• **DOCUMENT EXCERPT**
--------------------------------
I would have gone with an iteratively-built list, FWIW, and avoided the overhead in parsing fields the script won't use:

    perl -e 'for $i (<>) { $i =~ s/ .*//; push @list, $i; }; print(sort(@list));'

tomjakubowski · on Aug 20, 2023

Sample of one. I came of age on Linux in the late 90s/early 00s. Through other nerds on IRC channels I became familiar with Perl and didn't like it. I also picked up basic awk in the context of one-liners for shell pipelines and it was pretty nice for that. Easier to remember than the flags for cut and friends.

Learning awk a bit more deeply in recent years has been good too. I can write one liners that do more. I shipped a full awk script once, for something unimportant, but I would never do that again. For serious text munging these days I'd rather write a Rust program.

xdsdvsv · on Aug 20, 2023

way to completely miss the point and turn this into a weird pissing competition (btw your "simple" awk example is super complicated and opaque to someone who doesn't have the awk man page open in front of them)

The script package looks really cool and I'll definitely try it out, cause honestly even though I do a lot of bash scripting it's super painful for anything but something super simple.
--------------------------------
• **SOURCE MATERIAL**
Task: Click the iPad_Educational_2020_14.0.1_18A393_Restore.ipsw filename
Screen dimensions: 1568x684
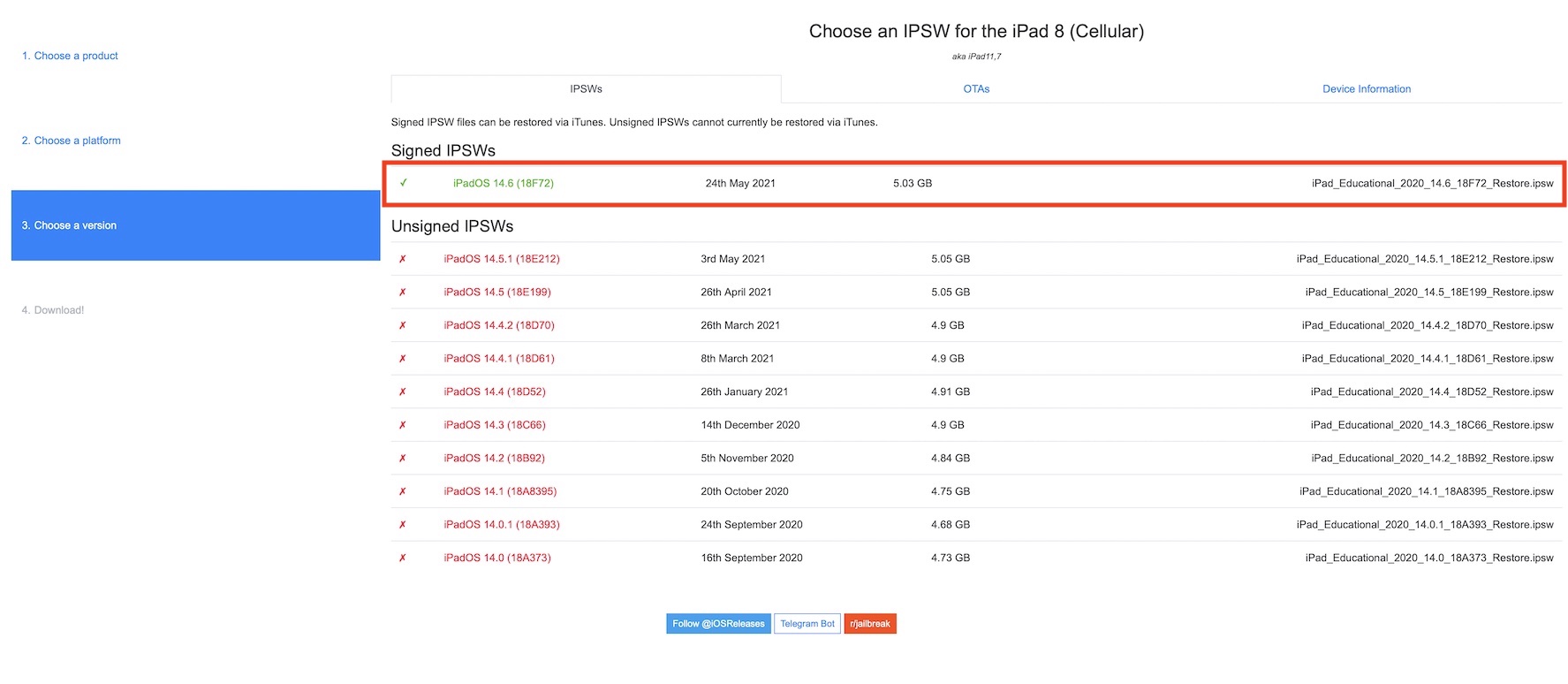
--------------------------------
• **STATED GOAL**
In the forum thread, what does the commenter who came of age on Linux in the late 90s now prefer to write for serious text munging? Please answer from the forum thread alone, not the listing.

• **SOLUTION TO THIS PROBLEM**
A Rust program.